• **Exercise objective**:
Print the line containing "The width and", then every line after it through the end of the material, exactly as written and without pictures.

• **Supplied data**:

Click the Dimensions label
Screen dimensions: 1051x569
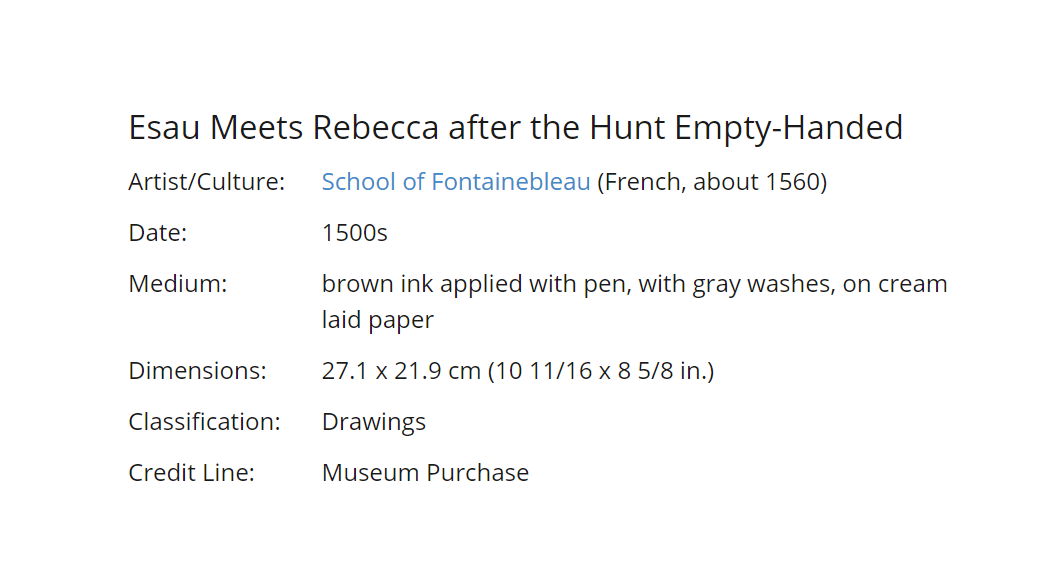click(x=197, y=371)
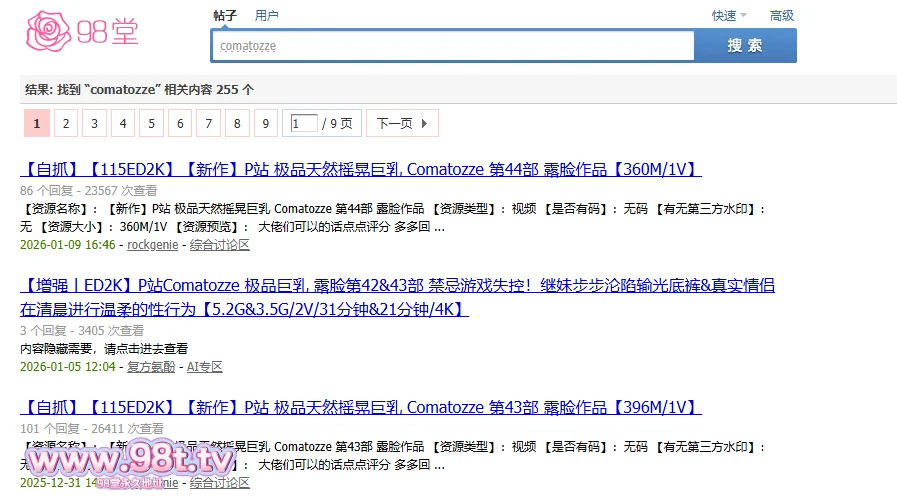Open results page 9
897x498 pixels.
[265, 124]
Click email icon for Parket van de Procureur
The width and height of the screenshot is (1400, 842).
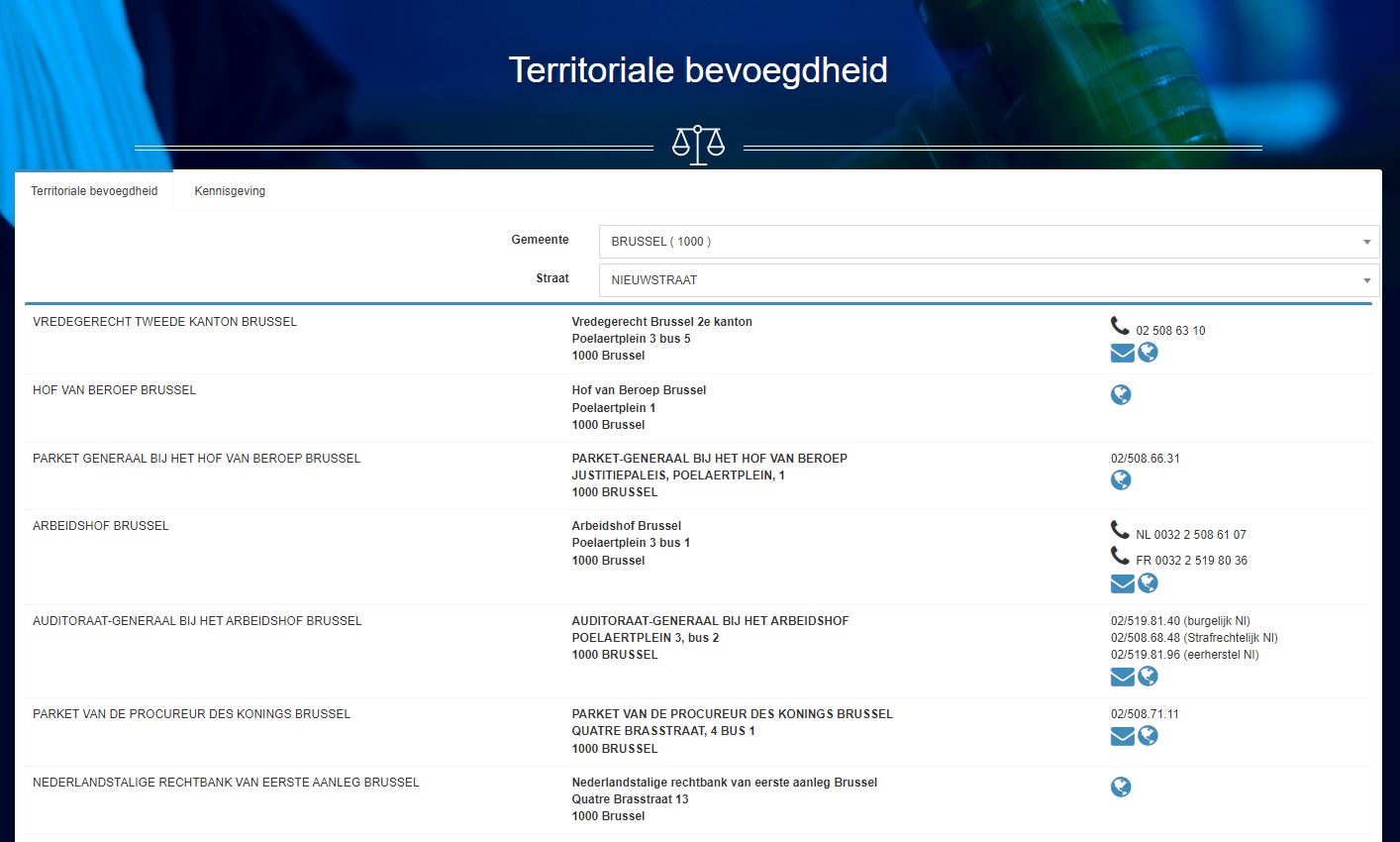pos(1122,736)
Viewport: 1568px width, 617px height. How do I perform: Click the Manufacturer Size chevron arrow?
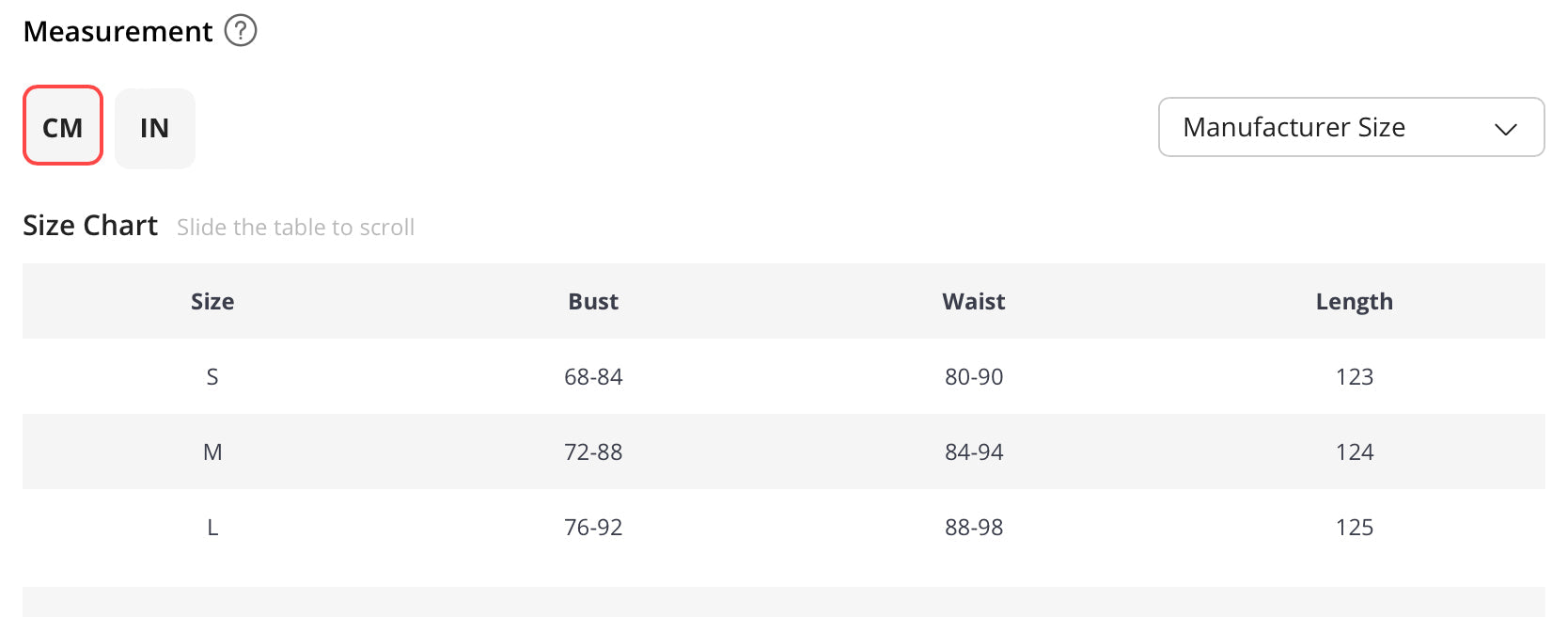[1506, 129]
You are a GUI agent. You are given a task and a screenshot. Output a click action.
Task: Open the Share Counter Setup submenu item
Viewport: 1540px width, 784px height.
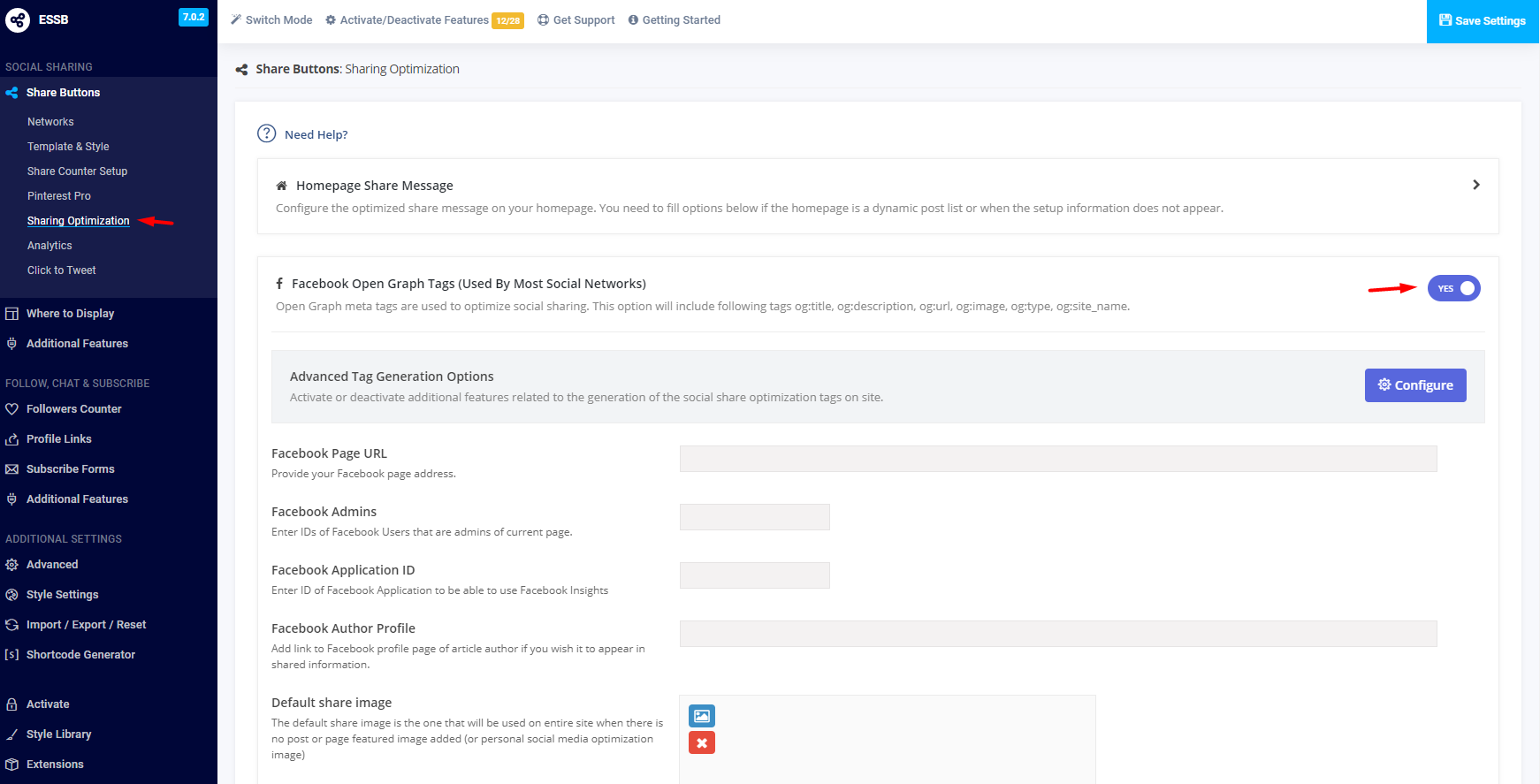point(77,171)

• **Expected answer**:
The width and height of the screenshot is (1400, 842).
pos(1122,736)
Viewport: 1568px width, 617px height. How do I perform: Click the Manufacturer Size chevron arrow?
[1506, 129]
You are a GUI agent. You are given a task and a screenshot. Output a click action.
Task: Open the Share Counter Setup submenu item
Viewport: 1540px width, 784px height.
point(77,171)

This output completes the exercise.